Cisco Systems' Home Networking Business Unit will keep both its Linksys brand and its place in the parent company as Cisco pares down its business, but the unit is also sharpening its focus.
Linksys has stopped making devices that connect to networks and is strictly focused on the networks themselves, said Brett Wingo, general manager of the business unit, in an interview last week. Like Cisco itself, which discontinued the Flip video camera and the Umi consumer telepresence product earlier this year, the home networking unit is going back to what it's best known for: wireless routers.
However, those routers are taking on a larger role at the center of consumers' use of multimedia, particularly video, Wingo said. Users want to watch video from a variety of sources and on many different devices, but many home networks can't effectively link all those components, he said.
"What consumers want is, they want this problem solved," Wingo said.
Linksys routers are designed to deliver the best quality possible by detecting all the devices connected to a home wireless network, determining what their capabilities are for playing different types of content, and making sure the network is secure. The routers also can tell where the wireless signal is strong enough to deliver what's desired, Wingo said.
But Cisco wants those routers to take on an even bigger role, serving as the main meeting place between the home network and the Internet or service-provider network. Rather than have carrier gateway boxes, Internet-connected thermostats, smart TVs and other devices all linking to the outside world on their own, consumers can have one box that handles many connectivity functions.
Routers are "sitting idle and not doing things a lot of the time, and you can have them do more and you can run more services on them," Wingo said. "The hardware that's capable of moving video around the house or displaying software onto a screen ... those types of things can be done in the router in a lot of cases."
Through industry standards, Cisco plans to make its routers into hubs for devices from all vendors, so consumers aren't locked into just buying Linksys, he said.
Cisco has a strong faith in IEEE 802.11n wireless to deliver video around a home.
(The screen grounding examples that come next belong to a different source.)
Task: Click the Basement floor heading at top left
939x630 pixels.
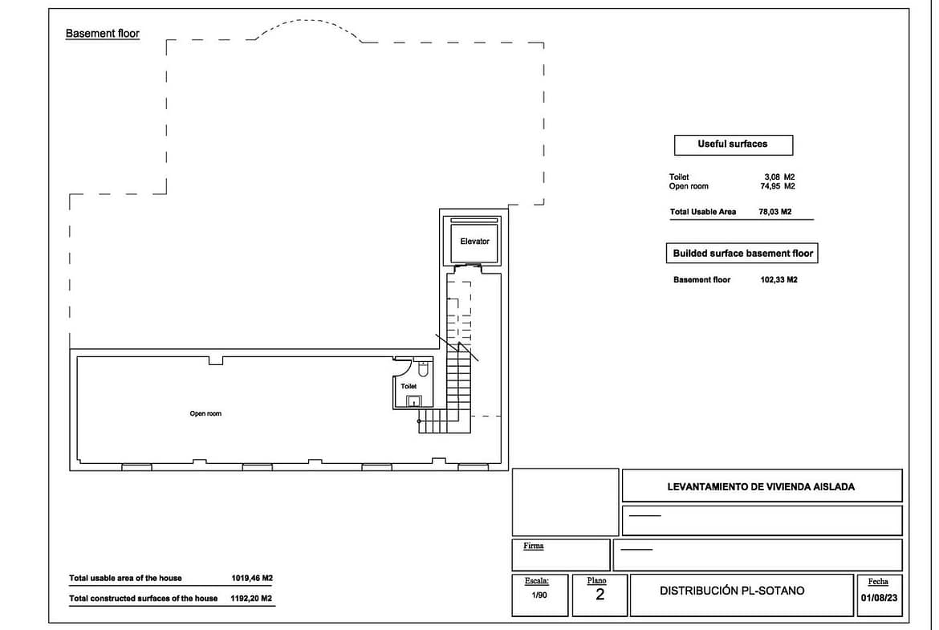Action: click(103, 34)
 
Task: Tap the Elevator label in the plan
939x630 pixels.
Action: click(474, 242)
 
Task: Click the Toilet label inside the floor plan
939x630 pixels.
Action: click(409, 386)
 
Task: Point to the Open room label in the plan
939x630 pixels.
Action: click(205, 413)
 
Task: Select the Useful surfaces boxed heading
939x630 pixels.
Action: click(733, 144)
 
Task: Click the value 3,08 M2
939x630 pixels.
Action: click(779, 177)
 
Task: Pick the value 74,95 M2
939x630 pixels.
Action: click(778, 186)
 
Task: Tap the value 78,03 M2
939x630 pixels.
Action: click(775, 211)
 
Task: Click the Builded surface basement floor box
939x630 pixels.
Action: click(742, 254)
In fact, it expects wireless to win out over all other types of home networks, partly because so many consumer electronics devices are equipped with wireless technologies. However, Linksys routers do include provisions for incorporating wired technologies such as powerline and coaxial cable.
What allows Cisco to become the center of home networks is the company's expertise in video across service provider, enterprise and home networks, Wingo said. The engineering teams at Linksys and Cisco's enterprise businesses now pass ideas back and forth, he said. It brings intelligence from that experience into the software in Linksys wireless routers, which are more than just routers or access points but video processing devices that can do part of the work of delivering video appropriately to TVs, tablets and other devices, Wingo said.
Some of these intelligent routers will be delivered and managed by service providers. But part of Cisco's strategy involves changing the way consumers buy home networking gear in stores. Routers and other gear are often sold on price, and consumers end up with networks and consumer electronics that don't work well together, Wingo said. The problems can be complex, involving wireless bandwidth, processor performance and broadband speed, but failures often just end in frustration.
Cisco thinks it can solve consumers' problems in one trip to the store and simultaneously rise above the price wars. It won't do this by building the Linksys or Cisco equivalent of Apple stores, but will instead train sales staff at retailers such as Best Buy, Wingo said. Sales representatives should start asking about a shopper's home network as soon as they start shopping for anything that might need the network, such as a game console, he said.
It shouldn't be too hard for Cisco to make its Linksys routers into the central device in a home network, even with multiple vendors' equipment, said Parks Associates analyst Kurt Scherf. But the key to doing so will be selling them as gateways through service providers, he said.
"Consumers are much more happy to allow their service providers to be the IT manager," Scherf said. "You will still buy products off the shelf and connect them to a home network, but gateways will be doing the managing and monitoring."
Scherf applauded Cisco's strategy of helping train retailers to sell networks and networked products, which he said was a key to the success of Linksys before it was acquired by Cisco in 2003.
But he wasn't so quick to dismiss wired networks in homes, citing the wide variety of types of homes and infrastructure around the world. "I don't think you can say that one networking technology is going to win," Scherf said.